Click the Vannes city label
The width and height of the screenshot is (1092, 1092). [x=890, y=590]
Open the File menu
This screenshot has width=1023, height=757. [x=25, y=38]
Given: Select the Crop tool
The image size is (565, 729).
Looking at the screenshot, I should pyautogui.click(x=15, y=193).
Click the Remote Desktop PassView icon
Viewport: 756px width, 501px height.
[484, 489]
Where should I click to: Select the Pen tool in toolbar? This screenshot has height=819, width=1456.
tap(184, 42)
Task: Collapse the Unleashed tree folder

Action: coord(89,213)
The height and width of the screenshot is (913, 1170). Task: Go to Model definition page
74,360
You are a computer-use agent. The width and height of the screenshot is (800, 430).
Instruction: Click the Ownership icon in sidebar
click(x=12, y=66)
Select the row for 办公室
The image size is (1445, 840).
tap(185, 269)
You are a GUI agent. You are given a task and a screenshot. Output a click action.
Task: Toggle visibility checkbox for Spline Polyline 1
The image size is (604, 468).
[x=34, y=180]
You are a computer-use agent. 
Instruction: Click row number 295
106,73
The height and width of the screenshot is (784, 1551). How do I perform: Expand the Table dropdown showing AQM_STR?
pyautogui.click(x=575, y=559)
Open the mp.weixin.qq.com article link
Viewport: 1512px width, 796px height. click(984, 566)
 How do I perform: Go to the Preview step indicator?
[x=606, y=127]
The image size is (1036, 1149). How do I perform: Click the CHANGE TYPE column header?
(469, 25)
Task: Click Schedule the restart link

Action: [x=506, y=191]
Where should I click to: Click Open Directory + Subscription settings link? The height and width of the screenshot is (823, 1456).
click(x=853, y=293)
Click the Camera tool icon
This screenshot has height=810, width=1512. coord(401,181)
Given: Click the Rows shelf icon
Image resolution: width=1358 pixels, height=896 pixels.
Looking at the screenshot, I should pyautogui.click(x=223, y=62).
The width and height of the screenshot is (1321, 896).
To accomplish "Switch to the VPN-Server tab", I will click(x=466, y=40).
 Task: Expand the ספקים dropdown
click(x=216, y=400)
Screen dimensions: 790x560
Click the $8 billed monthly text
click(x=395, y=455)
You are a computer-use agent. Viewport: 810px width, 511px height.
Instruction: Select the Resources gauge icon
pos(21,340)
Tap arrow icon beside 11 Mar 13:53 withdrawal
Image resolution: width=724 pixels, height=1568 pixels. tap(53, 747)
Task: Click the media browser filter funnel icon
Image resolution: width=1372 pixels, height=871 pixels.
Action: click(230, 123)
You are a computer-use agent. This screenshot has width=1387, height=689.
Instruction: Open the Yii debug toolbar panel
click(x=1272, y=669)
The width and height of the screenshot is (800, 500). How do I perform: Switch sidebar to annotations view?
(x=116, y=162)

══════════════════════════════

PROBLEM TO WORK ON: Pull out every line of the listing above that contains the string "toolbar" and copy each one. Case matters.

EXERCISE OUTPUT:
Where should I click to: Select the Pen tool in toolbar? This screenshot has height=819, width=1456.
Instruction: Open the Yii debug toolbar panel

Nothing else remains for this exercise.